Anthony Malakian: The Regulatory Air Over There

I’m an American. I live in Brooklyn. I work just off Wall Street. In my arrogant, hegemonic view, everything is done better in the US of A, even when it’s not. The one area in which I begrudgingly concede defeat is that of financial regulation. It always seems like the US is either too lax (pre-crisis) or too harsh (post-crisis). Finding the middle ground has been elusive. But, then again, I have only spoken to US firms, which have a dog in this fight and are predisposed to fits of a hissy nature.
Then I flew over to London last month to attend Buy-Side Technology’s European Summit. All I heard across the pond were the horrors of Mifid II, Solvency II, Ucits IV and Basel III, among other regulations with a Roman-numeral affix. People even threw regulations at me that I’d never heard of: Facta, RDR, AIFM Directive and something called Client Money.
I had known that Europe was struggling with the unintended consequences of regulation, just like in the US—I just didn’t realize that it was moving toward this seemingly dire situation. This is what happens when you focus too much on the technology and forget to monitor the regulatory implications—technology begets regulation; regulation begets technology.
“When regulators try to tackle something, technology costs are not the first on the priority list, but on the buy side, it’s a lot higher up,” says Peter Rose, portfolio manager at C-View, who spoke during a panel discussion.
And it’s not as if European firms can just ignore the thousand-plus pages of the Dodd–Frank Act, and the proposed Volcker Rule, while both sides of the Atlantic are debating T+2 in one way or another—with Europe leading the charge.
I thought that after the meltdown of 2008, we were all going to work as a team. Isn’t that what the G-20, European Union, SEC, FSA, CFTC, FSB and all the other acronymic bodies telling us? Wasn’t a unified policy the way forward? Weren’t we supposed to be avoiding regulatory arbitrage? To quote the great US football coach Vince Lombardi: “What the hell’s going on out here?”
Griping
At the Buy-Side European Summit, representatives from major European buy-side firms griped about the blanket of regulation they are facing.
I thought Dodd–Frank was a headache, but several people I spoke with were under the impression that Dodd–Frank would lose some of its teeth as it goes through the implementation processes with the SEC and CFTC. One panel, made up of representatives from HSBC Global Asset Management, BlackRock, Hermes Fund Managers and Northern Trust, expressed great concern about Solvency II. There were those who were worried that the additional capital adequacy rule proposals would mean less balance-sheet capital available, which could affect liquidity and a number of players in the market. And everyone bristled at a “token tax” on all financial transactions.
Vincent Mooijer, investment manager and head of equities trading at Dutch buy-side giant PGGM, was worried about proposals that would require firms to be transparent when it comes to working large bock trades and show their indications of interest (IoI) to other participants. “That gives people too much information about what I am going to do, and they can take advantage of that,” he says. “This will not help a pension fund or asset manager achieve best execution.
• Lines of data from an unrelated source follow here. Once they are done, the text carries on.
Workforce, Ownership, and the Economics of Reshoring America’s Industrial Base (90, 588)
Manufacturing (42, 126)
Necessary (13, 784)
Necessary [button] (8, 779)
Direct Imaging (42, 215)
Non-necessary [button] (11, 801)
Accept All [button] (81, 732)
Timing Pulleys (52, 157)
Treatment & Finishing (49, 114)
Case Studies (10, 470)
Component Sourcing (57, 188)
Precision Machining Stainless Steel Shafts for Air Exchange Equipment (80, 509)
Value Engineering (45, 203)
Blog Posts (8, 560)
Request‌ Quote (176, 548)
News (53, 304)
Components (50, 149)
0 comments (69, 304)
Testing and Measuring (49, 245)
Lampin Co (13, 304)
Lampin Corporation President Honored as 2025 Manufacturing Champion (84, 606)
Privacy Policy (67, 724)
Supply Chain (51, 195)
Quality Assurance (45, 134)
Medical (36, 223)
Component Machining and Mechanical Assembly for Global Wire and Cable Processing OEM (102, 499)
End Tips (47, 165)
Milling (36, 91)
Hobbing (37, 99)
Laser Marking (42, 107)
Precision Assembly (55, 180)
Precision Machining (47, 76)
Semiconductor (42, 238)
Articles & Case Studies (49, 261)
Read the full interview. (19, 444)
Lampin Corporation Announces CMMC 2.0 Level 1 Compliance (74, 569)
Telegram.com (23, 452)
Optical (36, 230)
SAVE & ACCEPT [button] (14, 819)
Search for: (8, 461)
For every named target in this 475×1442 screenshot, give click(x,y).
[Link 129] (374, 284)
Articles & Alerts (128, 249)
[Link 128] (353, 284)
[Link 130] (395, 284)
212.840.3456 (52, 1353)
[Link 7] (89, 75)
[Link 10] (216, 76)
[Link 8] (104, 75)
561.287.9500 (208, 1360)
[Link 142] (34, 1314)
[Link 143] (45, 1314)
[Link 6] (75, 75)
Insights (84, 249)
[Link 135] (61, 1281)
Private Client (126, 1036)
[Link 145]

I think that the transparency that they proposed in Mifid I already caused dark pools and fragmentation of liquidity, and now they want to make everything more transparent—I think it’s going to backfire.”
This may be a bit like howling at the moon, but for the foreseeable future, the regulatory environment will continue to change and exert pressure on financial services firms. As Claes-Henrik Claesson, managing director of Claesson Capital, put it: “Regulatory changes will never end—there will be more regulatory changes and more rapid ones in the future.”
So my message to my loyal buy-side readers back in the States is this: Stop fretting so much because things could be worse—you could be a Europe-based firm.